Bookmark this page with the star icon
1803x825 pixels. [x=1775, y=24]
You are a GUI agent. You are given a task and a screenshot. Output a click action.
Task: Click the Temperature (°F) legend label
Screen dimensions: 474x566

---------------

> _Task directions_: The required result is an identical copy of the records above.

> _Written solution_:
Bookmark this page with the star icon
1803x825 pixels. [x=1775, y=24]
You are a GUI agent. You are given a task and a screenshot. Output a click action.
Task: Click the Temperature (°F) legend label
Screen dimensions: 474x566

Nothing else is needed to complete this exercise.